- [Task instructions]:
Reproduce every one of the rows below word for word, with no changes.

>> Begin Materials provided

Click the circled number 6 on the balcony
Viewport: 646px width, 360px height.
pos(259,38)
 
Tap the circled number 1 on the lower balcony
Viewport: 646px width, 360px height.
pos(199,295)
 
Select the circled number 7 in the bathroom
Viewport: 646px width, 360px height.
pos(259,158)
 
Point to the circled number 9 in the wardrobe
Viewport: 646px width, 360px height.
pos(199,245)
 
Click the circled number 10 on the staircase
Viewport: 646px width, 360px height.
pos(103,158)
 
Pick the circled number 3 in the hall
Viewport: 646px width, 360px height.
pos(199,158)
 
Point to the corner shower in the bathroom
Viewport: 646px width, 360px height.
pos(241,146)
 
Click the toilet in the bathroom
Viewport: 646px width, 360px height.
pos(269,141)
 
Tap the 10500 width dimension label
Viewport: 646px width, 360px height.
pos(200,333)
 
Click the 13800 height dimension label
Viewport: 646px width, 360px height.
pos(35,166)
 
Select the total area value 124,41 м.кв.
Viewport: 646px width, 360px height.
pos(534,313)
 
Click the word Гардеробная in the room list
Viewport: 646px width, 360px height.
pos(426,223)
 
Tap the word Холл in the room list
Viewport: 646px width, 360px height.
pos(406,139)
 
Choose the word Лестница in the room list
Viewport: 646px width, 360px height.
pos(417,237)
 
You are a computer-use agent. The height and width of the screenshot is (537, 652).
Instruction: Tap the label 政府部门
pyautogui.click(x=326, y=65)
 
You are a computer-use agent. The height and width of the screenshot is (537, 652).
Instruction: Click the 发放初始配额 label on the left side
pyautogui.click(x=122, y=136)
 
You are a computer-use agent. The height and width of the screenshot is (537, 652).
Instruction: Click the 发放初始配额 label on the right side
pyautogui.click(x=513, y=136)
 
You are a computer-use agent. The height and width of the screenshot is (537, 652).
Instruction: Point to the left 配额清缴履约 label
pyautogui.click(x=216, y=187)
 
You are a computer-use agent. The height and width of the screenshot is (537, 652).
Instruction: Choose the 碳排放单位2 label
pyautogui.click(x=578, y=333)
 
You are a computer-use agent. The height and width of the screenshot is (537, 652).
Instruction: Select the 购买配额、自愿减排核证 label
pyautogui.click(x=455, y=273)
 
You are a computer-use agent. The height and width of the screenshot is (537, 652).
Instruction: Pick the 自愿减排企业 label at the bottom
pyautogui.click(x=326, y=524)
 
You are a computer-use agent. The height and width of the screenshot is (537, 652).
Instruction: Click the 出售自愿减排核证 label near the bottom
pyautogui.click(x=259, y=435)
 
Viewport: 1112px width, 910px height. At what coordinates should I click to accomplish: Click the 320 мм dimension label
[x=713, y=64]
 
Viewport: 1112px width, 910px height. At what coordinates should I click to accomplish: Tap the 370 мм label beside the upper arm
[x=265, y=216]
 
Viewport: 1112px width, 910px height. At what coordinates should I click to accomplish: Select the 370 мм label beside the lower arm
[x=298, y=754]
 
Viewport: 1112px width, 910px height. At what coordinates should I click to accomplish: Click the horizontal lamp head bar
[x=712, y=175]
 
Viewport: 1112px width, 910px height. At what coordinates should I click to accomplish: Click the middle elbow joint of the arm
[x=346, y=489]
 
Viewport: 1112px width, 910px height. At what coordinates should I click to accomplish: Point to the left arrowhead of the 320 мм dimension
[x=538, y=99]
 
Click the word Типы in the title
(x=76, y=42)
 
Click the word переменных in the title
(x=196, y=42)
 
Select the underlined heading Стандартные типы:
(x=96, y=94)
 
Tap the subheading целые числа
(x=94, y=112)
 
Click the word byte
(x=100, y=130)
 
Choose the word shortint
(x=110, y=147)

>> End Materials provided

- [Task solution]:
Click the circled number 6 on the balcony
Viewport: 646px width, 360px height.
pos(259,38)
 
Tap the circled number 1 on the lower balcony
Viewport: 646px width, 360px height.
pos(199,295)
 
Select the circled number 7 in the bathroom
Viewport: 646px width, 360px height.
pos(259,158)
 
Point to the circled number 9 in the wardrobe
Viewport: 646px width, 360px height.
pos(199,245)
 
Click the circled number 10 on the staircase
Viewport: 646px width, 360px height.
pos(103,158)
 
Pick the circled number 3 in the hall
Viewport: 646px width, 360px height.
pos(199,158)
 
Point to the corner shower in the bathroom
Viewport: 646px width, 360px height.
pos(241,146)
 
Click the toilet in the bathroom
Viewport: 646px width, 360px height.
pos(269,141)
 
Tap the 10500 width dimension label
Viewport: 646px width, 360px height.
pos(200,333)
 
Click the 13800 height dimension label
Viewport: 646px width, 360px height.
pos(35,166)
 
Select the total area value 124,41 м.кв.
Viewport: 646px width, 360px height.
pos(534,313)
 
Click the word Гардеробная in the room list
Viewport: 646px width, 360px height.
pos(426,223)
 
Tap the word Холл in the room list
Viewport: 646px width, 360px height.
pos(406,139)
 
Choose the word Лестница in the room list
Viewport: 646px width, 360px height.
pos(417,237)
 
You are a computer-use agent. The height and width of the screenshot is (537, 652).
Instruction: Tap the label 政府部门
pyautogui.click(x=326, y=65)
 
You are a computer-use agent. The height and width of the screenshot is (537, 652).
Instruction: Click the 发放初始配额 label on the left side
pyautogui.click(x=122, y=136)
 
You are a computer-use agent. The height and width of the screenshot is (537, 652).
Instruction: Click the 发放初始配额 label on the right side
pyautogui.click(x=513, y=136)
 
You are a computer-use agent. The height and width of the screenshot is (537, 652).
Instruction: Point to the left 配额清缴履约 label
pyautogui.click(x=216, y=187)
 
You are a computer-use agent. The height and width of the screenshot is (537, 652).
Instruction: Choose the 碳排放单位2 label
pyautogui.click(x=578, y=333)
 
You are a computer-use agent. The height and width of the screenshot is (537, 652).
Instruction: Select the 购买配额、自愿减排核证 label
pyautogui.click(x=455, y=273)
 
You are a computer-use agent. The height and width of the screenshot is (537, 652).
Instruction: Pick the 自愿减排企业 label at the bottom
pyautogui.click(x=326, y=524)
 
You are a computer-use agent. The height and width of the screenshot is (537, 652).
Instruction: Click the 出售自愿减排核证 label near the bottom
pyautogui.click(x=259, y=435)
 
Viewport: 1112px width, 910px height. At what coordinates should I click to accomplish: Click the 320 мм dimension label
[x=713, y=64]
 
Viewport: 1112px width, 910px height. At what coordinates should I click to accomplish: Tap the 370 мм label beside the upper arm
[x=265, y=216]
 
Viewport: 1112px width, 910px height. At what coordinates should I click to accomplish: Select the 370 мм label beside the lower arm
[x=298, y=754]
 
Viewport: 1112px width, 910px height. At what coordinates should I click to accomplish: Click the horizontal lamp head bar
[x=712, y=175]
 
Viewport: 1112px width, 910px height. At what coordinates should I click to accomplish: Click the middle elbow joint of the arm
[x=346, y=489]
 
Viewport: 1112px width, 910px height. At what coordinates should I click to accomplish: Point to the left arrowhead of the 320 мм dimension
[x=538, y=99]
 
Click the word Типы in the title
(x=76, y=42)
 
Click the word переменных in the title
(x=196, y=42)
 
Select the underlined heading Стандартные типы:
(x=96, y=94)
 
Tap the subheading целые числа
(x=94, y=112)
 
Click the word byte
(x=100, y=130)
 
Choose the word shortint
(x=110, y=147)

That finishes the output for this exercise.